Records Lost and Found, or, Dresden on the Eve of Destruction

Today’s post is written by David Langbart, a senior processing archivist in College Park.

Sometimes records long thought to be lost find their way home. One such occurrence took place recently. The U.S. embassy in Germany received from the German government some files from the U.S. consulate in Dresden. The records had been found among the files of the Stasi.

The U.S. consulate in Dresden closed in July 1941. Exactly what happened to its records at that time is unclear and the files of the Department of State shine no light on the subject. On May 20, 2011, however, Roland Jahn, the Federal Commissioner for the Records of the State Security Service of the former German Democratic Republic, turned over to U.S. Ambassador to Germany Philip D. Murphy some records of the consulate in Dresden.
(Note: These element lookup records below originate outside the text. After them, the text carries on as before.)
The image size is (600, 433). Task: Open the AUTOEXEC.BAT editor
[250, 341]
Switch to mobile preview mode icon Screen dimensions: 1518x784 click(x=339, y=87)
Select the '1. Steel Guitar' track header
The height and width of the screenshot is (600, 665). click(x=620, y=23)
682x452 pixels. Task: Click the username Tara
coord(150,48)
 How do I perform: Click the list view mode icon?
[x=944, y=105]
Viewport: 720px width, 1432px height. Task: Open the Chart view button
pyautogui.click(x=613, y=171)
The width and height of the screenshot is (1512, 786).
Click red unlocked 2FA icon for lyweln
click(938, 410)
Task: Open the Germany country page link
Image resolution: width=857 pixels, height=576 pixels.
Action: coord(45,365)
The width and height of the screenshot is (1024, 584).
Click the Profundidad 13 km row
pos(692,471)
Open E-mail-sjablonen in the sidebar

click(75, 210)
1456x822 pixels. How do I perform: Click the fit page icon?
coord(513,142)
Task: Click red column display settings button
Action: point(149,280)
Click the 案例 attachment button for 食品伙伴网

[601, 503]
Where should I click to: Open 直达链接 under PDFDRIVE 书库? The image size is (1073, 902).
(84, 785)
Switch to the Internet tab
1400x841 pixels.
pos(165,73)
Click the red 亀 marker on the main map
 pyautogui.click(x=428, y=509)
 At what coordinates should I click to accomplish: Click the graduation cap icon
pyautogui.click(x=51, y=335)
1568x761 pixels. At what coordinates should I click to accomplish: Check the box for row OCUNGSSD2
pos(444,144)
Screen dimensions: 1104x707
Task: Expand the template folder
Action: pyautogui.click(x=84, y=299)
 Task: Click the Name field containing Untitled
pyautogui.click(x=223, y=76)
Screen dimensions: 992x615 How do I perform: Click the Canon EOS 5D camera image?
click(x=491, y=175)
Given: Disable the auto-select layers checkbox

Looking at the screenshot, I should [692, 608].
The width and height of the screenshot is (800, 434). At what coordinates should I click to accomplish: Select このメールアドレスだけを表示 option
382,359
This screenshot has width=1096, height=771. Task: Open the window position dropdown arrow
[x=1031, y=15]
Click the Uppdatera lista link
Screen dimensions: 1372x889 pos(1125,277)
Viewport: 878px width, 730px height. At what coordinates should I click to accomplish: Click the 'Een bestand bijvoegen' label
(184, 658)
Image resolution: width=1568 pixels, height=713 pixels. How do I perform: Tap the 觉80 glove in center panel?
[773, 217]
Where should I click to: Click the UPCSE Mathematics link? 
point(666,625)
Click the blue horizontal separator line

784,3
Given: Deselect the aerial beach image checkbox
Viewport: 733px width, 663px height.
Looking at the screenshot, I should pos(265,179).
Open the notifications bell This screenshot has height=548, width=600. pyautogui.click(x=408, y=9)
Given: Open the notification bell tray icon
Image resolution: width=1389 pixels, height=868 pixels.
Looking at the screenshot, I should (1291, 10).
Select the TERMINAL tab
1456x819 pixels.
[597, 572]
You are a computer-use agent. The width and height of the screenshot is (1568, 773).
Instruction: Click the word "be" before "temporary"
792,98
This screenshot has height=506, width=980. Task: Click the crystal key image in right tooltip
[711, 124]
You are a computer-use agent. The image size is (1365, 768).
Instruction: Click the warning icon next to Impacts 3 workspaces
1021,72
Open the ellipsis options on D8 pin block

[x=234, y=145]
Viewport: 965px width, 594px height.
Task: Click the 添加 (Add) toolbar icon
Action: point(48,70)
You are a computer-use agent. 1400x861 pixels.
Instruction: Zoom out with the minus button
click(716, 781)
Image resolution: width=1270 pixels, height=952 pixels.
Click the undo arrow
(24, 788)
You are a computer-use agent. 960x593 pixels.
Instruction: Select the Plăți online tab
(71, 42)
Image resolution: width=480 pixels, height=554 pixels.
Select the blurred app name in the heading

This transfer was in accord with German Stasi-Record-Law that requires the return of such material to its owner. The records are now with the records of other diplomatic and consular posts in RG 84: Records of Foreign Service Posts of the Department of State.

Per standard Foreign Service practice of the time, the records are bound into a volume. They all date from 1940 and cover the following broad topics relating to internal affairs of Germany: public order, safety, health, charities; military affairs; social matters: economic matters; industrial matters; communications and transportation; navigation; and public press. Since the records come from a consulate, most of the records deal with economic, industrial, and communication and transportation issues.

While not earth-shattering, the files help document U.S. relations with Germany in the period between the beginning of World War II in September 1939, and American entry into the war in December 1941. They also help portray Dresden before its destruction in a major British/American air raid in February 1945.

Most of the documentation is of a routine consular nature. There are, however, a few reports that are of more substance. Some examples: A June 1940 report on crop conditions in Saxony concludes that Germany, “with characteristic . . . thoroughness,” will maximize the use of land in the Reich and occupied territories to offset the effects of the British blockade; a January 1940 report on “The German Textile Industry and the War” describes the loss of raw textile imports due to the Allied blockade of Germany, notes the labor shortage due to wartime mobilization, describes the elimination of the export market (in 1937 Great Britain had been Germany’s leading textile market), and posits that industry leaders regard the USSR as a potential market due to the “special relationship” between Germany and the Soviet Union; and a September 1940 report on “Southeastern Europe a New Outlet for Saxon Hosiery Exports” explains that the local manufacturers believe that with the “new order in Europe,” the Balkan countries will be a source of increased demand.

For those interested in the destruction of Dresden during the war, I found Frederick Taylor’s Dresden: Tuesday, February 13, 1945 particularly informative about this incident and its place in history.